Eu, Subles

 

Alguém tira o cadeado. A porta metálica gira sobre seus goznes oxidados – faz um barulho infernal. Uma corrente de metal se desliza e bate contra a porta também de metal. Entram dois homens do tamanho de um armário duplo cada um. Uma luz amarela e pálida, como os habitantes dessa cadeia ou seus captores, se acende em algum lugar que não identifico.

– Chegamos a la luna, comunista hijo de puta!!!

Lembro que lembro que estou preso na Argentina, a mercê dos carrascos, e quero responder que filho da puta tudo bem, mas que é um erro se identificar com o suposto sucesso dos EEUU porque os interesses deles não coincidem com os nossos, eles querem somente nos explorar…

Não dá tempo. Já me havia dado conta de que os armários não desejam o diálogo, não escutam, só perguntam, a discussão armários/presos políticos ficará para uma próxima encarnação.

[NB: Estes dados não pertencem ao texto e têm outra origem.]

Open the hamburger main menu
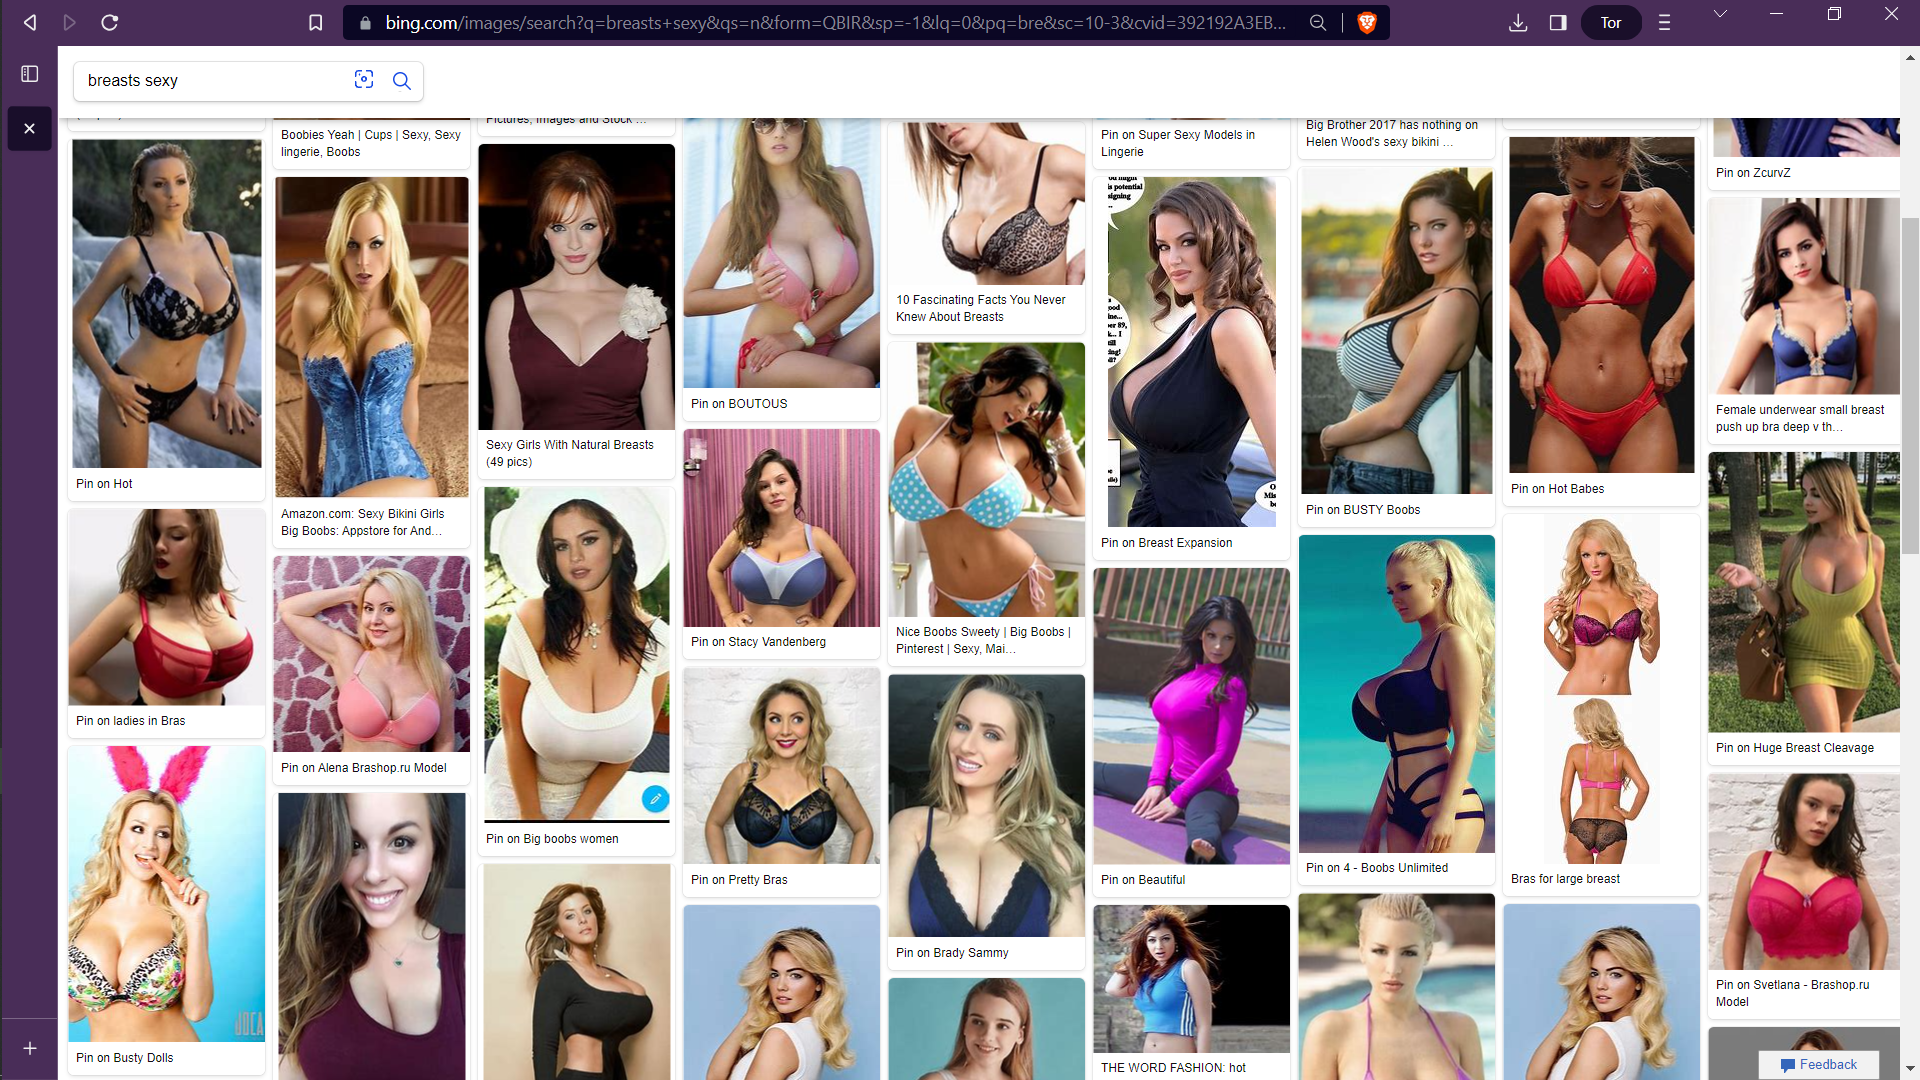 (1664, 22)
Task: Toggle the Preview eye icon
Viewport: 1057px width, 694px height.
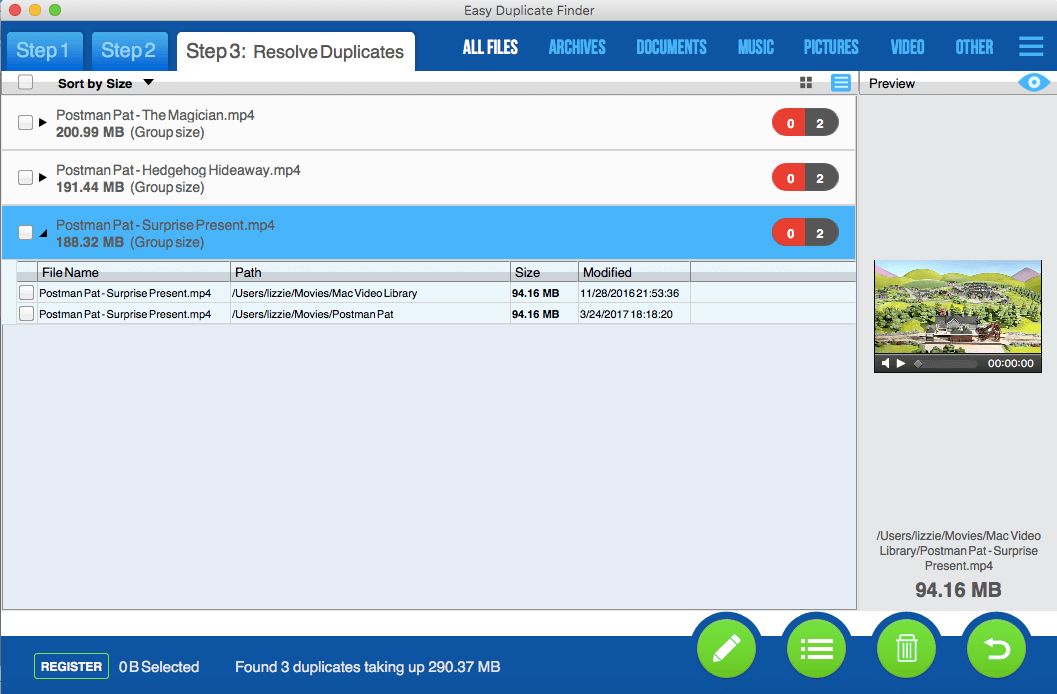Action: 1033,83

Tento dormir novamente, tenho frio. Há barulhos de metais contra metis ou contra corpos, uivos desesperados, risos de prazer dos torturadores, aletear de pássaros noturnos, trovoadas e o som persistente de uma chuva fina. Por que estou preso e sem água nem comida na Argentina em 1969 se deveria estar aqui, em São Paulo, trabalhando com literatura ou usufruindo dela. Sonho: É que estou em uma novela gótica, sonho que penso, mas em seguida me corrijo, falta o miar do gato anunciando a horror, portanto não há novela gótica. Sonho que estou na casa que alugava na Ilha Bela quando era jovem e estar no mundo era um prazer infinito. A porta se abre novamente com estrépito. Os armários me entregam um telefone fixo  – parece mentira, mas em 1969 não havia celulares;

– É para que te despidas de tua gente- esclarece um dos armários, Antes de sair e aproveitando que já estou no chão, o outro armário me dá um chute nos rins. Depois me deixam sozinho. Evidentemente não vou usar o telefone – em 1969 não havia celulares, mas sim escuta telefónica.

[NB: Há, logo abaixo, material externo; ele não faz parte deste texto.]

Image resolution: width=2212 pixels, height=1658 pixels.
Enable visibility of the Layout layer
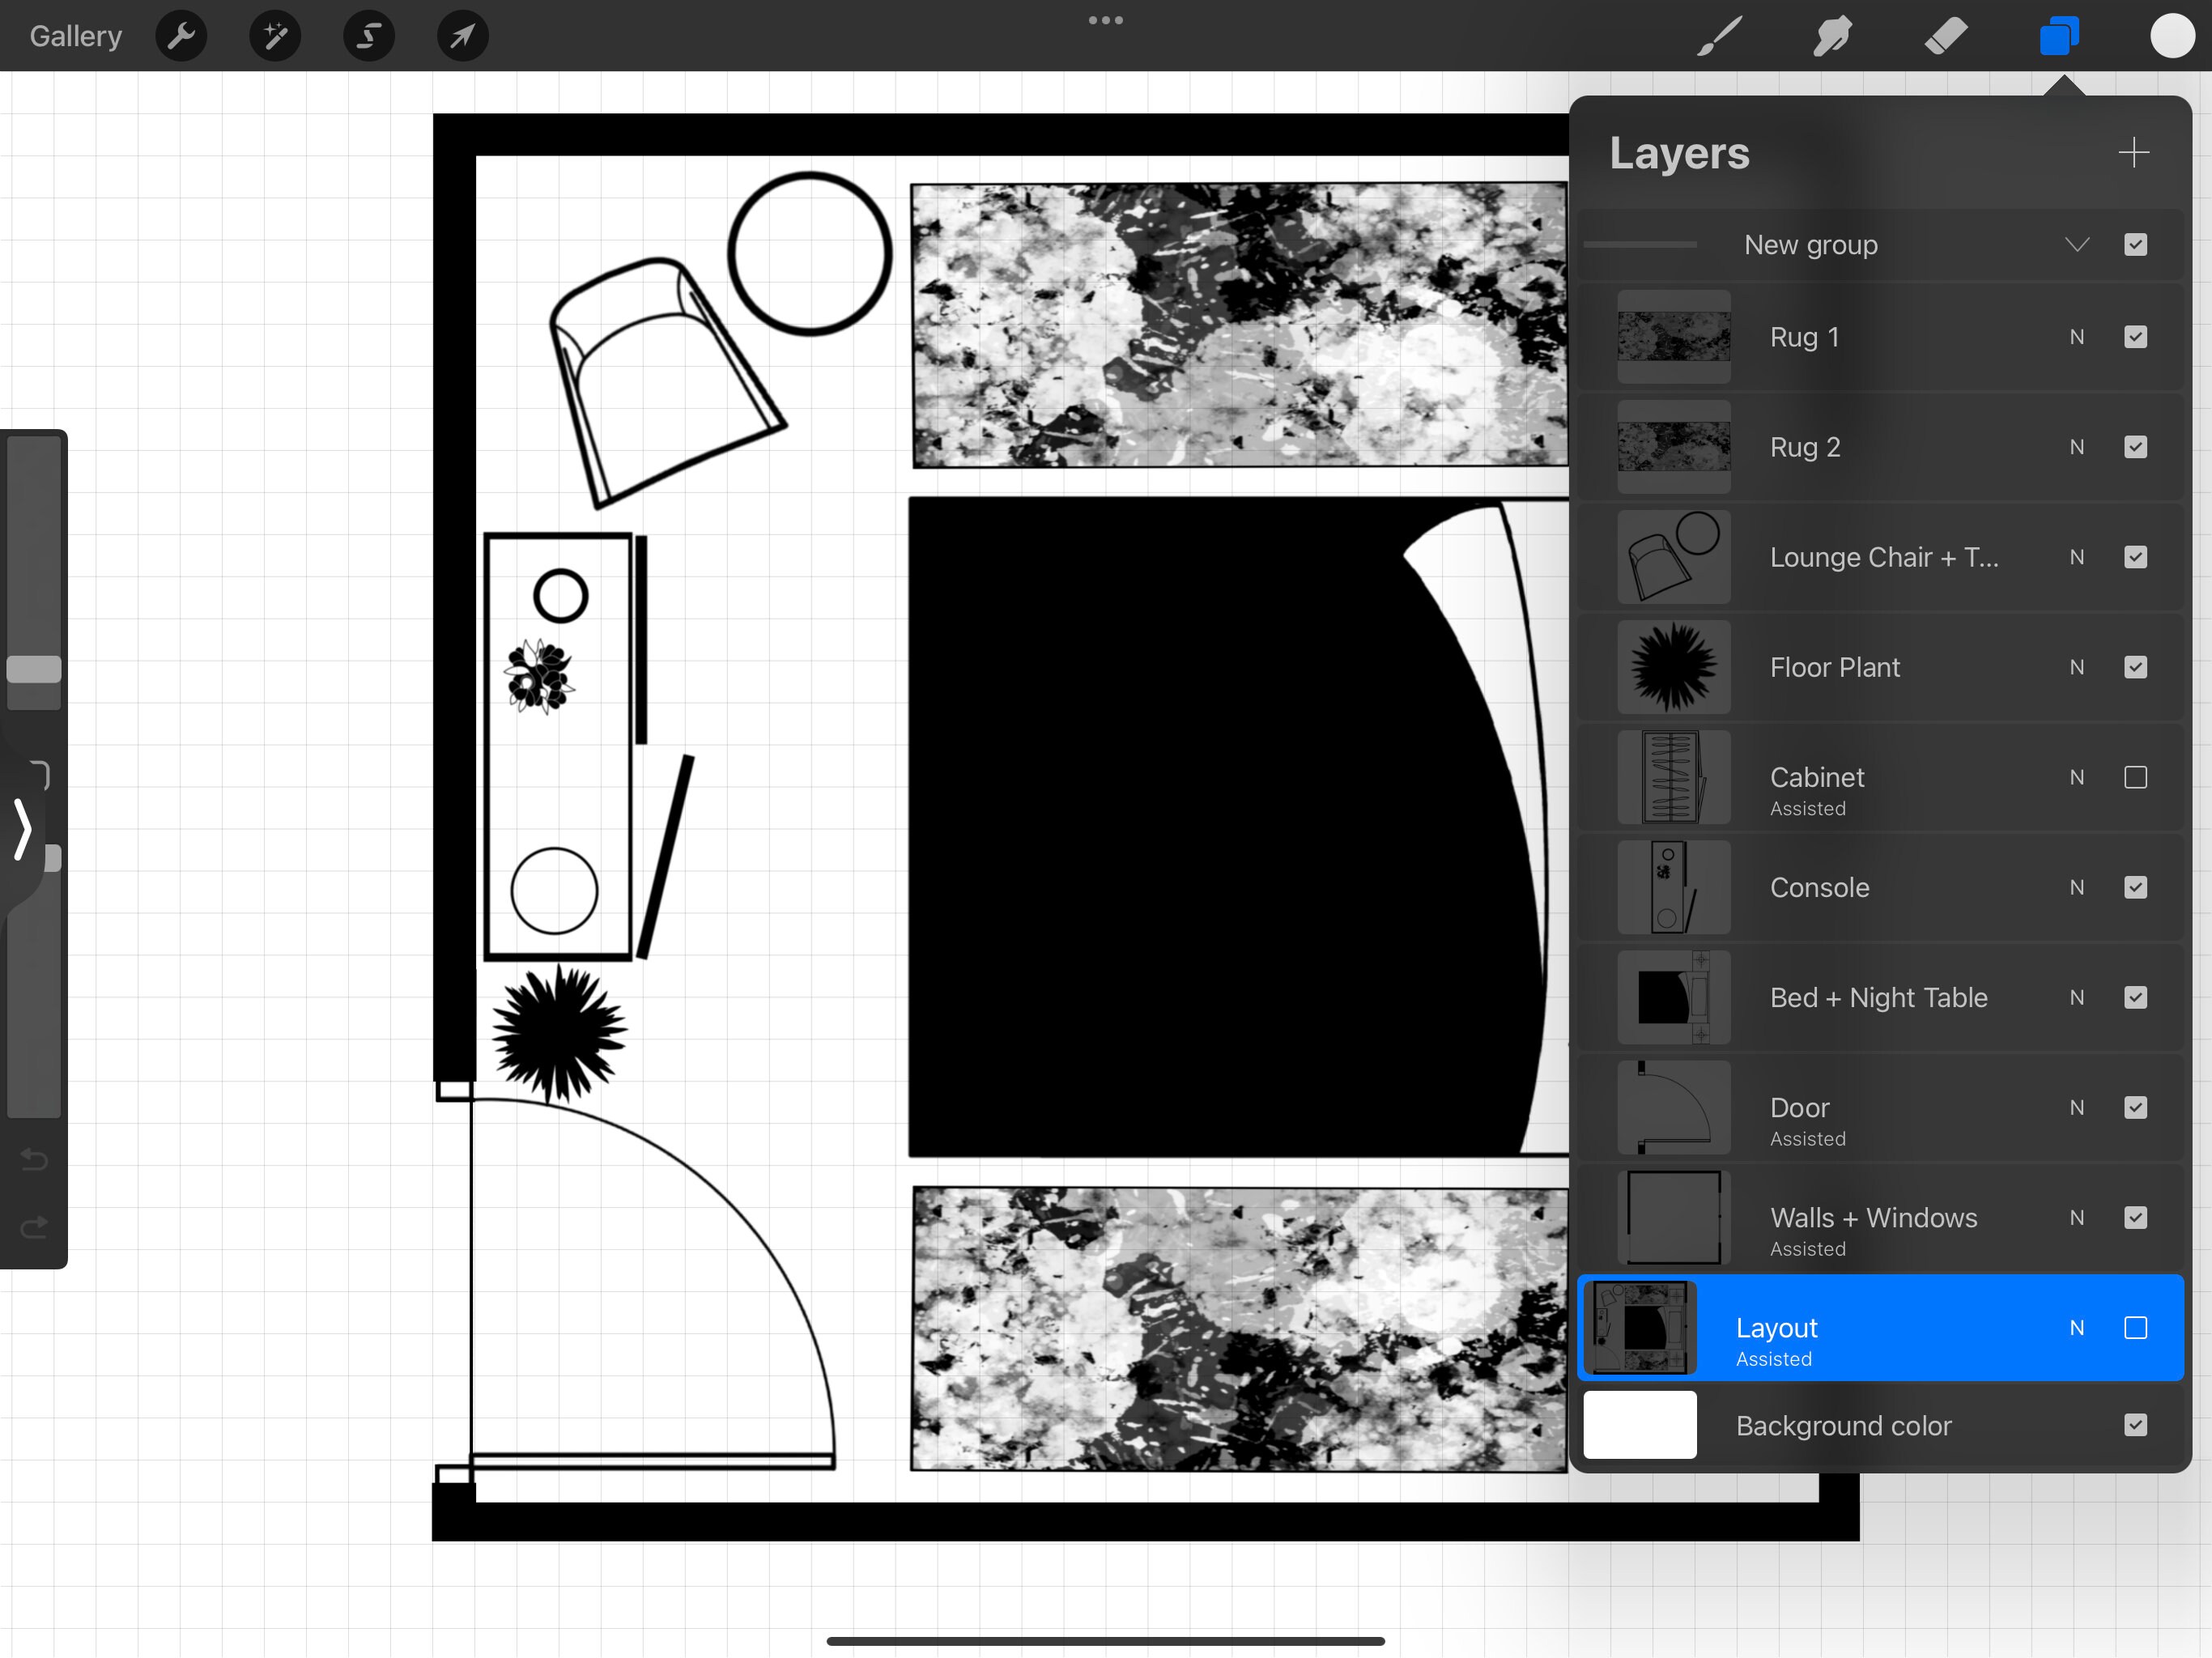pyautogui.click(x=2137, y=1328)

Acordo bruscamente banhado em suor frio. Não há 1969 nem lua nem estou em prisão e sim na cama do meu quarto na minha casa. Preciso falar com Andrés, há algo muito importante que me esqueci de dizer. Onde estou, quem sou, me pergunto. Faz muitos anos uma garota disse que eu era pouco prático, excessivamente subliminar. Vou te chamar Subles, disse e pegou: em poucos meses todos no colégio me chamavam Subles. Na Divisão de Fronteiras onde trabalho somente me conhecem por Subles

Acordei porque o telefone fixo de minha casa está tocando. Viro para o outro lado mas não vou conseguir dormir mais.

Levanto, Atendo o telefono, digo aló.

Me responde um murmúrio arrastado e uma vozeria em uma língua que não existe.

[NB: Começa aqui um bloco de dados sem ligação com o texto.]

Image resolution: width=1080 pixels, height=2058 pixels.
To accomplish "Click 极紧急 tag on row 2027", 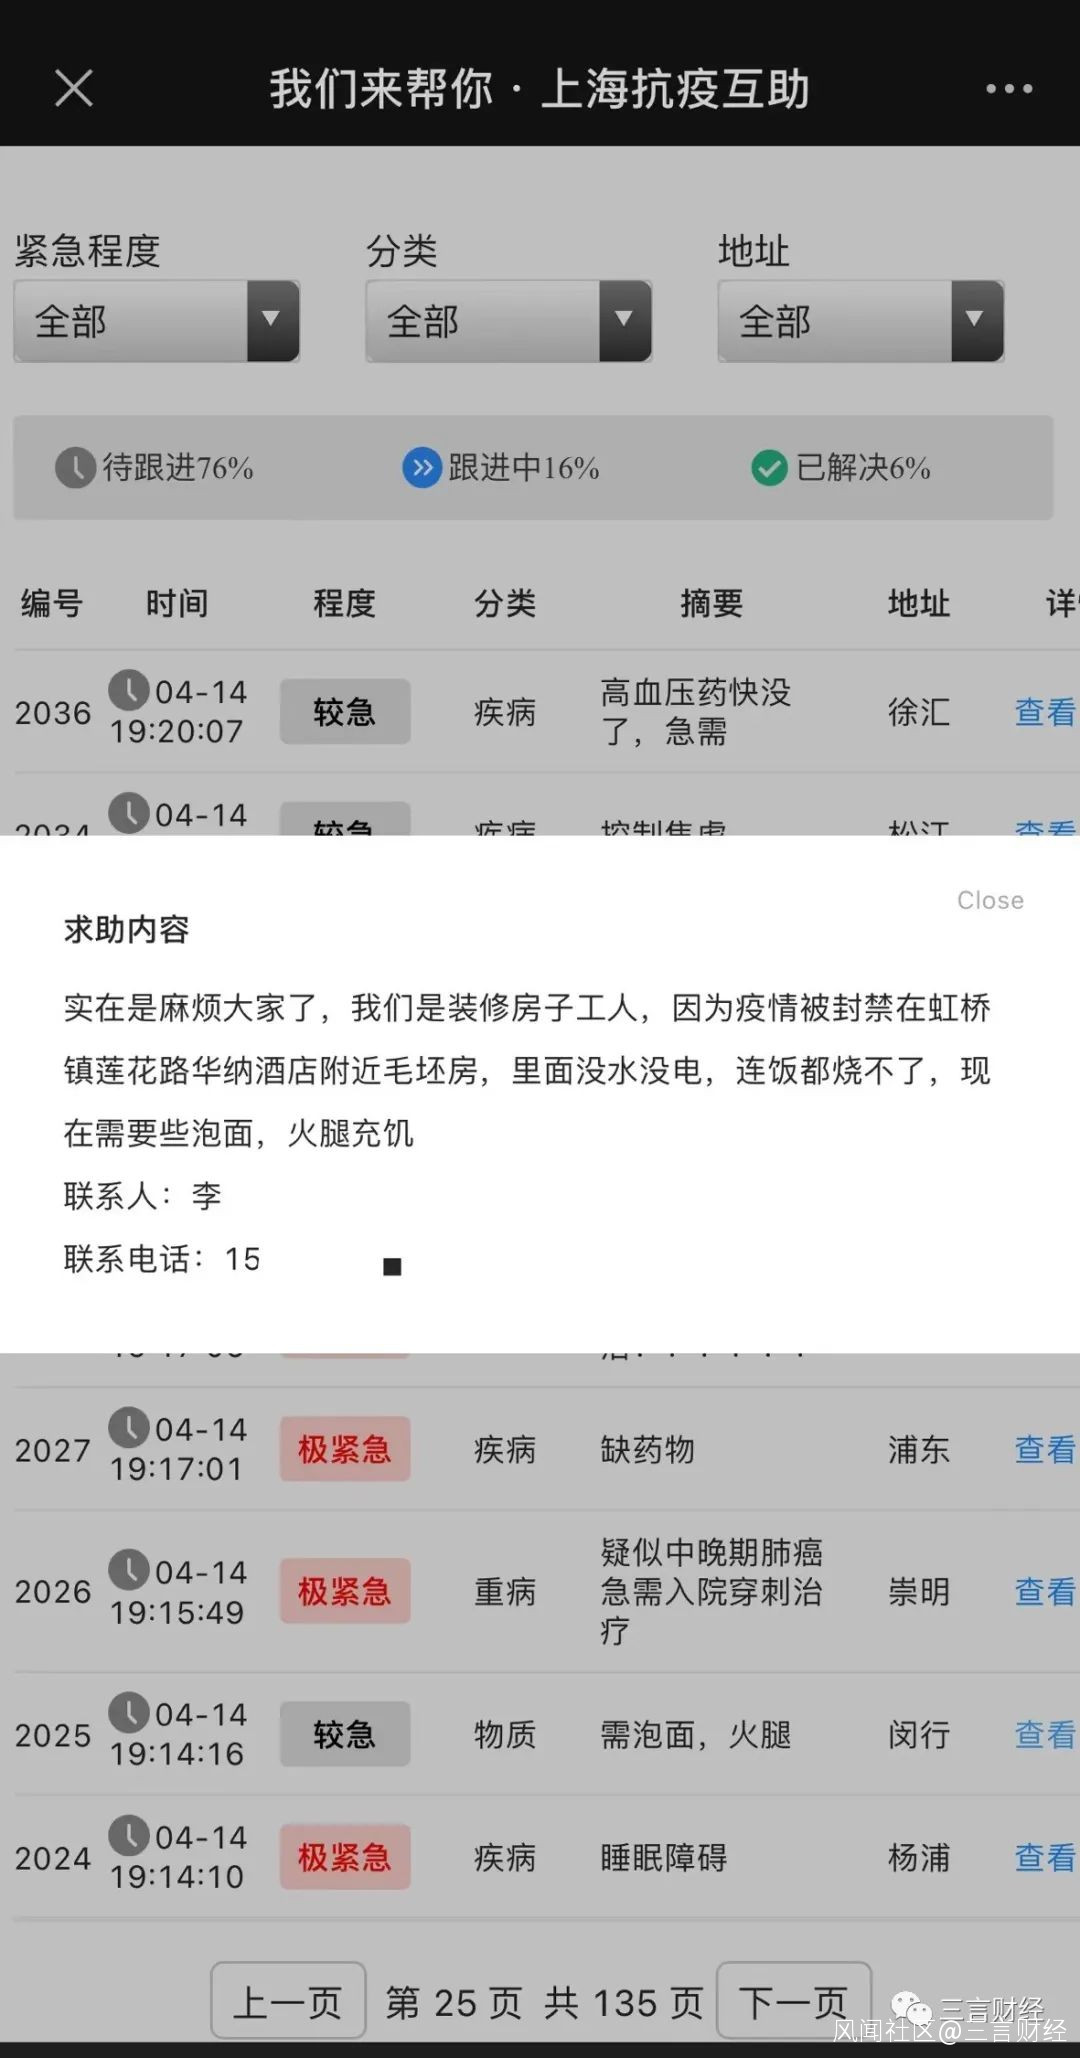I will pyautogui.click(x=345, y=1449).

Subles? Pergunta uma voz desconhecida, impregnada de um sotaque que não consigo localizar. É um homem jovem

Subles? Repete.

Pois não.

Está bem?

Sim , por quê?

Por nada, ligamos por verificação. Nome da mãe do pai irmão cpf  rg e data de nascimento.

Tudo junto?

Silêncio,

Repondo o interrogatório porque algo me diz que uma negativa seria pior.

Bem a segurança já foi efetuada. Vamos ligar de novo, no máximo até amanhã. Esteja preparado.

Cheguei a perguntar que significava estar preparado mas a voz desapareceu, Escutava-se uma espécie de call center de todas as línguas, das quais consegui entender apenas algumas palavra soltas. A Babel das Línguas, O Grande Sertão, o call center dos meus pesadelos.

Acordei e tomei café.

Abri o celular e liguei para três ou quatro amigos. Estava muito inquieto, precisava conversar. Tive uma ideia. Minha secretaria eletrônica havia registrado o número do call center.

Liguei. Me atendeu uma voz também jovem de mulher.

Recebi uma ligação, estou retornando.

Nome?

Subles

Subles?

Sim.

Obrigado por esperar. Está na lista de espera. Falta pouco para chegar sua vez. Teve sorte.

Por qué?

Havia somente um Subles. Você.

Meu telefone não funciona mais.

Não é isso.

Que é?

Tenho aqui registradas as pessoas para as quais ligou, Não vão poder atender.

Por quê?

Estão aqui conosco.

Quero falar com eles.

Não entendeu? Estão aqui conosco. Já chegaram.

Me dei conta. Perguntei: Nunca mais?

A voz desligou.

Meia hora depois o telefone tocou novamente.

– Subles?

Sim. O vozerio na linha era literalmente infernal.

Já saiu o grupo de aqui. Estão na rua.  Em poucos minutos iremos a buscá-lo.